## SELECTED EXTRACT
----

Montresor begins with this direct address to simultaneously absorb the audience as his confidant and obscure the details of the story. From the beginning, he withholds information from the reader, speaking to us as if we already know why he murdered Fortunato, and as if we are complicit in his actions. This obscurity adds to the irony of Montresor’s narrative style. He juxtaposes meticulous descriptions of the setting with cryptic presentations of both characters, their relationship, and the very motive for the savage murder. The first person narration makes the story more intimate and believable. So much so that the reader momentarily forgets the impossibilities within Montresor’s account: his perfect reconstruction of the dialogue fifty years later, his ability to remember every detail of the catacombs, his precise memory of Fortunato’s last words and facial expressions. Montresor’s narration is eerie, almost monstrous, in its perfection.
The reader witnesses gruesome revenge at the the end of the story with no other explanation than what can be inferred about Montresor’s motives and character from the psychopath’s own twisted words. Readers are, in a sense, just as much ensnared and misled by the end of the story as Fortunato is to his tomb.

----

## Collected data

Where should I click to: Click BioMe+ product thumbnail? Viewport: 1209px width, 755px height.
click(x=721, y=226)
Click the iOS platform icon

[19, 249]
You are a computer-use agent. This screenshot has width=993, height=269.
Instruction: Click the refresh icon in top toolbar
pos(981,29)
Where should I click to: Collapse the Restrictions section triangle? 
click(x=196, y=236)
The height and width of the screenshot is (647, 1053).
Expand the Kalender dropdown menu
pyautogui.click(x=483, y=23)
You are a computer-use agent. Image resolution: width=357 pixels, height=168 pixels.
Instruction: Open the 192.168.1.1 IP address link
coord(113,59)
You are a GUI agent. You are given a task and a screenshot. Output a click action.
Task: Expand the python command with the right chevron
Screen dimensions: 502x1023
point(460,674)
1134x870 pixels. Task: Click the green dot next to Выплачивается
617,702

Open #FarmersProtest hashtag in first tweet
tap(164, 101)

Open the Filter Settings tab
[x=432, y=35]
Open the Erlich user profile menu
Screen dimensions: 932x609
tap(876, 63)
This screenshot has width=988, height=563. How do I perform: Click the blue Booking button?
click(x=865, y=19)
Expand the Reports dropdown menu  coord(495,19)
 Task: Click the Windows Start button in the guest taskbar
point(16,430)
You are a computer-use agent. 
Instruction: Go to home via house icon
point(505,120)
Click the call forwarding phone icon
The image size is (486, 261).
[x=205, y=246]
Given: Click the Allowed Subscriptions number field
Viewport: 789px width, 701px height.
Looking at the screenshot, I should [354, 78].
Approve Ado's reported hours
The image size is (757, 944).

----

## WORK REQUEST 1
Output the passage on Montresor's narration word for word, everything from "The reader witnesses" down to "to his tomb.".
## WORK REQUEST 2
Go on with the passage on Montresor's narration, picking up after its last sentence.
The records play no part in the work asked here.

## TASK OUTPUT 1
The reader witnesses gruesome revenge at the the end of the story with no other explanation than what can be inferred about Montresor’s motives and character from the psychopath’s own twisted words. Readers are, in a sense, just as much ensnared and misled by the end of the story as Fortunato is to his tomb.

## TASK OUTPUT 2
This chilling effect is a result of the haunting situational and verbal irony that permeates the story. It begins situated in the boisterous celebrations of Carnival. Poe juxtaposes the joyful setting of Carnival with the dark, damp catacombs were Montresor will enact his heinous revenge. The irony in this juxtaposition permeates even the basic elements of the story. For instance, Fortunato’s name means “fortunate one.” His untimely demise makes his name grimly ironic, as does Montresor’s greeting when he first sees him: “you are luckily met.” Fortunato remains ignorant to Montresor’s motives throughout the story, adding to the irony with his actions. He toasts the dead of the catacombs not knowing that he will shortly be one of them; he mocks Montresor using a sign of the masons, not realizing that Montresor intends to kill him because of such insults. Montresor ironically uses a trowel the symbol of the masons—to entomb Fortunato; he kills Fortunato with the very insult lodged against him.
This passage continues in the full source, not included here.